One recent afternoon in the research annex of the Italian Hospital, founded for Italian immigrants in the late 1800s, lab workers
extracted cells from a pig's liver that Argibay had removed hours earlier. They used small tubes donated by a local
pharmaceutical company to condense the cells into a mixture that forms the basis of the new bioartificial liver for children.

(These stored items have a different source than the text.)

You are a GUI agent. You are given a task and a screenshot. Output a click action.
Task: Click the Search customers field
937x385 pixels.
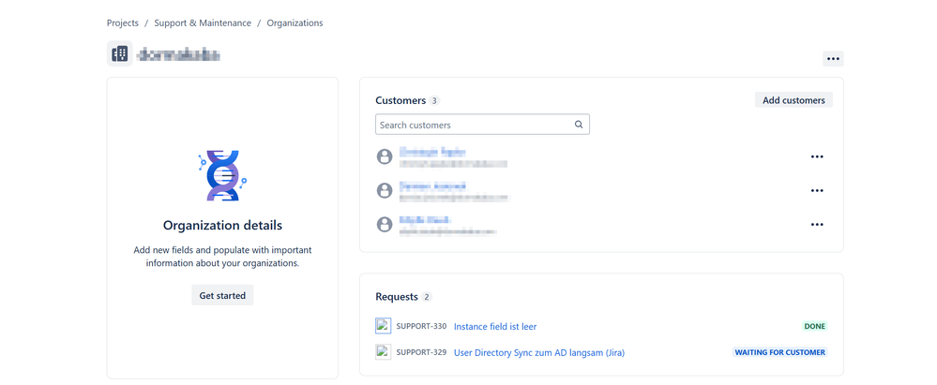pyautogui.click(x=474, y=125)
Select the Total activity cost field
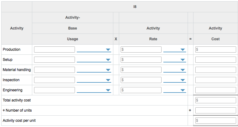 coord(216,100)
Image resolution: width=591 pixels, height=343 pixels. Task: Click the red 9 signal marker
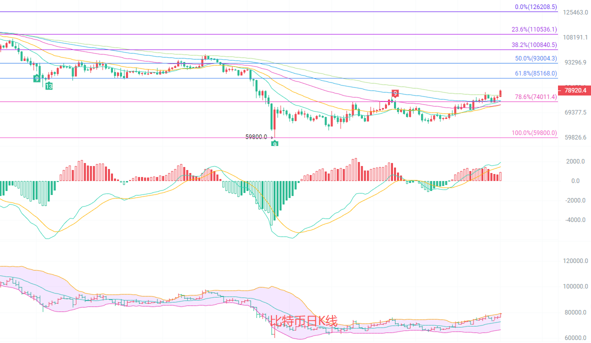395,94
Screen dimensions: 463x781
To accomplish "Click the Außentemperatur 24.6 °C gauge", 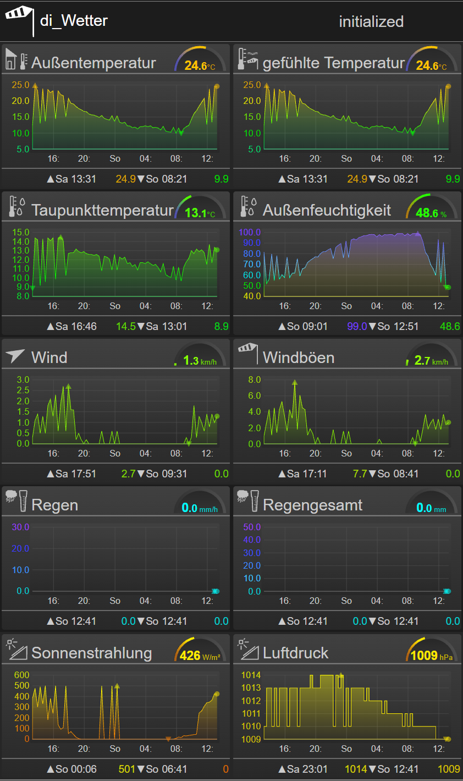I will (200, 59).
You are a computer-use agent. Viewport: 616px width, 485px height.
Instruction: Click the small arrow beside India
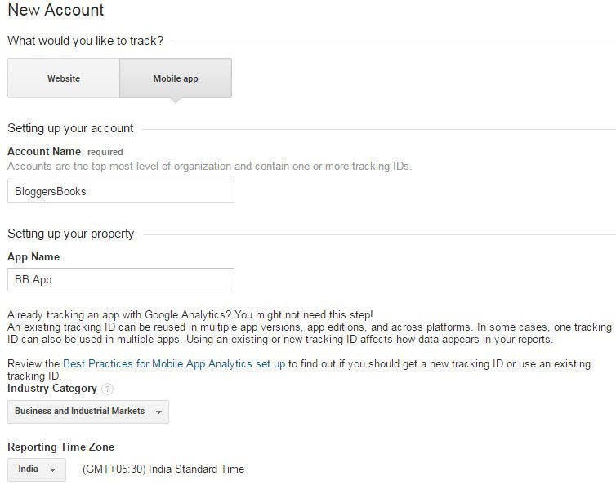(x=52, y=469)
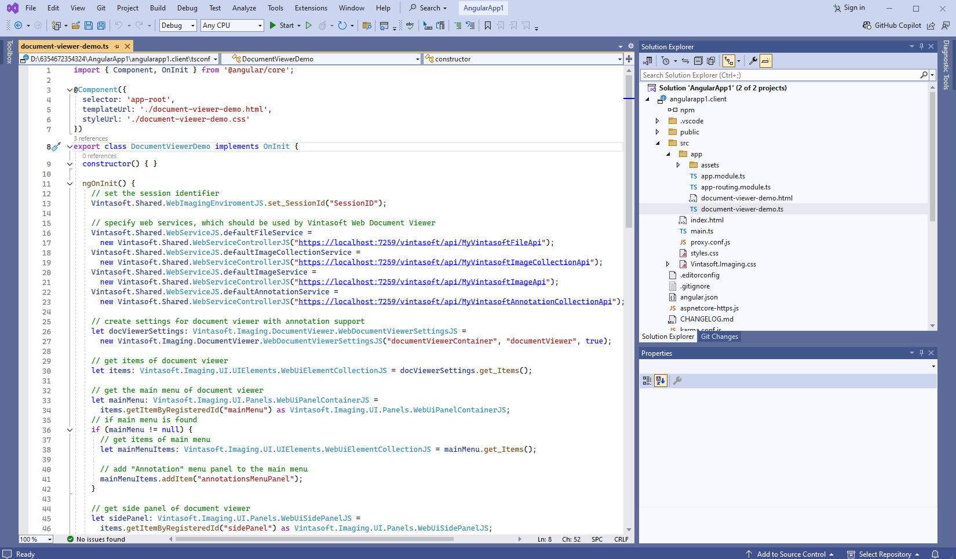Click the Sync with Active Document icon

(x=685, y=61)
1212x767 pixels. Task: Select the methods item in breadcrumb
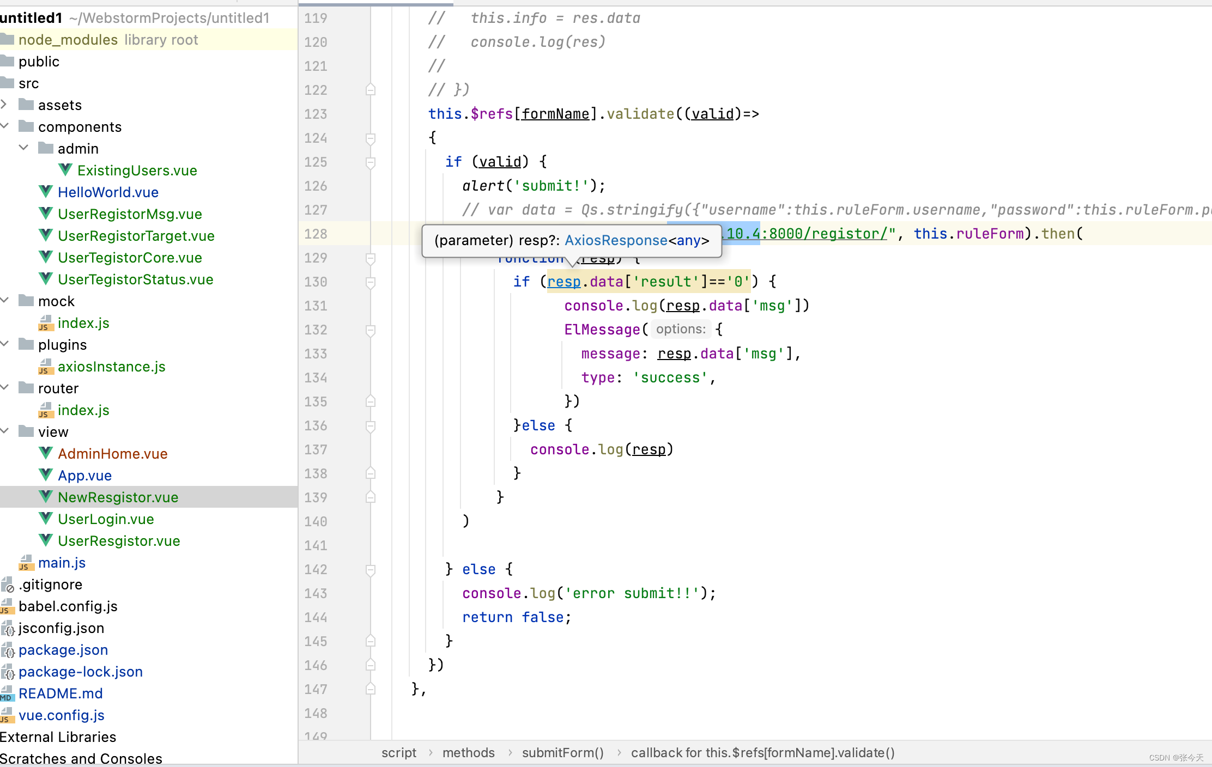(x=469, y=753)
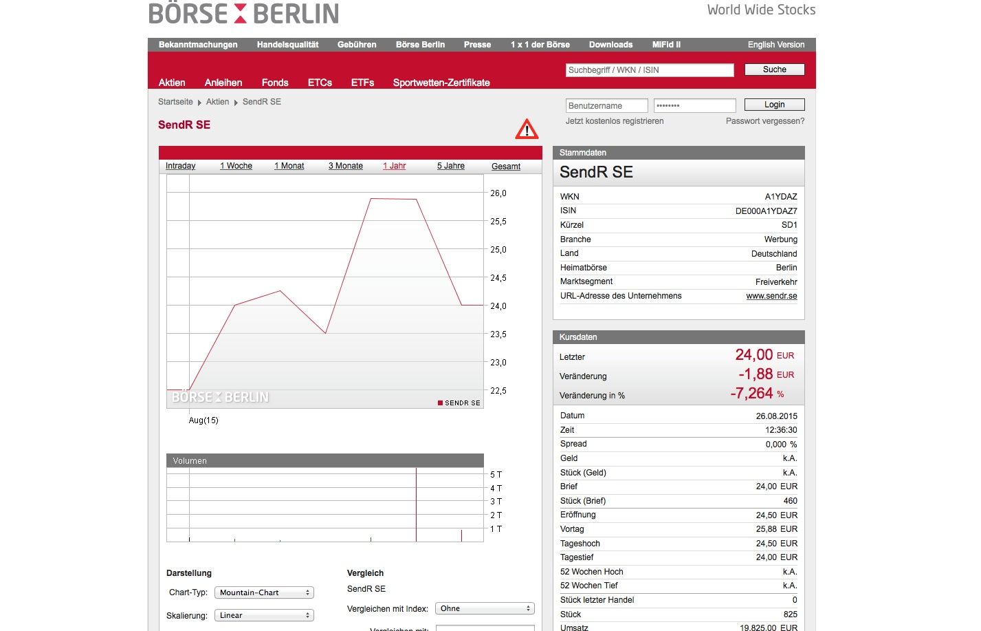Click the Benutzername input field

(x=606, y=106)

Similar projects in the United States have focused on adults. The goal in Argentina was to tackle a problem common in
developing countries: Children and babies with chronic hepatitis A, an illness linked to unsanitary living conditions, often die
before receiving liver transplants.

The research project began in 1993 but was slowed as government assistance and private grants dried up after Argentina's
recession began in 1999.

Argibay's peers came to his rescue. The 500 doctors who work at the hospital volunteered to each give at least 1 percent of
their salaries to help keep alive this and other projects at the hospital's research annex. Argibay, who earns about $2,300 a
month, used his personal credit cards to buy imported chemicals and textbooks, mostly via the Internet. He and several other
doctors and researchers were forced to increase their contributions in January after the devaluation of the peso made imported
supplies more expensive.

"The sacrifice was made because we understood what was at stake: the lives of children and babies with a serious problem, as
well as the advancement of Argentine science," Argibay said. "We consider both to be noble causes."

The researchers will present their findings at a meeting next month at the American Society of Artificial Internal Organs in New
York -- a trip Argibay said he will pay for out of his pocket.

But for the researchers, having their results accepted by their peers is only the beginning of a new phase in their struggle --
applying for foreign grants of about $50,000 a year to take the bioartificial liver into clinical trials.

If the money doesn't come, Argibay said that he is prepared to fund the research himself for as long as he can.

"This project will go on," he said. "We've come too far to let this go now."